The company software-shopped for a year. "There's SAP, and there's Oracle, and then there's a lot of niche players," Young said. "We were looking for an end-to-end system: Enterprise resource software. Finance. HR. Procurement. Enterprise asset management - how we manage the pipes and the pumps and the treatment plants. And, finally, a customer information system linking callers to phone centers in Illinois and Florida."

The more you can buy from one vendor, the better the systems tend to fit. So, for example, when a pipe breaks, employees can quickly find the leak, warn customers, stop the flow, make repairs, and send payments.

Young's staff weighed basic questions: "What does the hardware cost? How easy can we train people?" SAP needed fewer computer servers than Oracle. But SAP also had a reputation for being hard to learn. "We talked to enough users who said . . . they wouldn't give it up. So, including the price, we decided to go to SAP."

Most years, American Water spends $20 million to $30 million of its $800 million-plus capital budget on software upgrades. Adding SAP will roughly triple that budget for five years.

SAP North America president Robert Enslin promised the spending will buy more efficient systems. But Young said American Water can't yet estimate savings, or improvements.

In time, "we'll dive down and [find] the efficiencies," he added. "We'll put the numbers through rigorous scrutiny. Because we know our regulators will," when American Water goes to "recover the costs" from state public utility commissions, through higher water rates.

Workers go home

With just a few "no" votes, from around Philadelphia, Pennsylvania's House of Representatives Tuesday approved a pair of bills (H.B. 1502 and 1503) to force builders in the state to use the federal E-verify program to prove workers have valid Social Security numbers and are in this country legally.

Lead sponsor Rep. John Galloway (D., Bucks) told me he wished the bills would apply to all Pennsylvania companies, but he couldn't get colleagues to go that far. Citing 2007 research by the Pew Hispanic Center, he estimated at least 18,000 foreign construction workers labored illegally at the state's job sites.

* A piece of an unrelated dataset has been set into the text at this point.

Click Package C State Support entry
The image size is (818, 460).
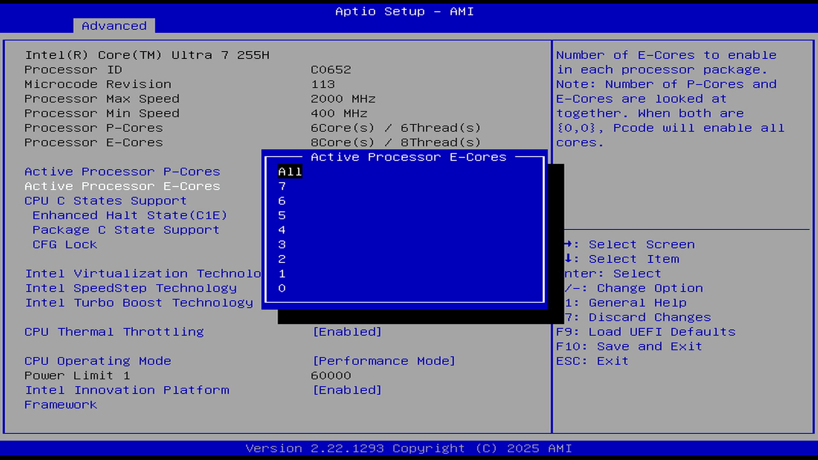[126, 230]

"I have no idea, and I don't care" how much extra it would cost if builders are forced to hire Americans at higher wages, he said. It's more important to punish contractors who "exploit" workers here illegally.

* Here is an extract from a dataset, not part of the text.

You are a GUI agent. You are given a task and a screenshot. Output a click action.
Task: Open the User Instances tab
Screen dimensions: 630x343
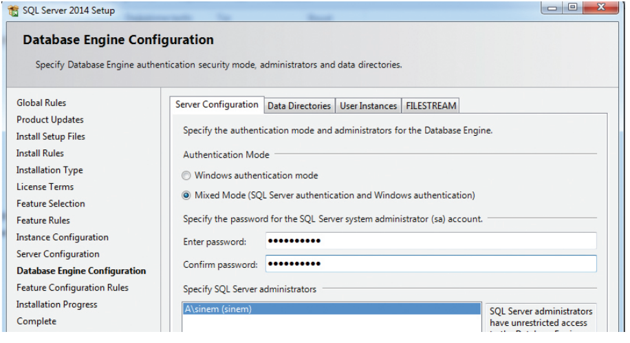[368, 106]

American Civil Liberties Union of Pennsylvania lobbyist Andy Hoover calls the bill "an invasion of privacy" and predicts federal courts will rule it unconstitutional because the federal government, not the states, is supposed to enforce immigration laws.

Fair tax?

Rep. Tony Payton (D., Phila.) Tuesday introduced a bill (H.B. 2560) to cut the state's corporate net income tax rate to 7.9 percent, from 9.9 percent, and require combined reporting by corporate affiliates, which backers say would close lucrative Delaware tax shelters to companies here.

Payton said the bill renewed recommendations by the state tax-reform commission that failed to pass five years ago.

"This is the fairest way of making us more competitive," he told me. "I hope to start discussions with the leadership as we debate our budget" this summer.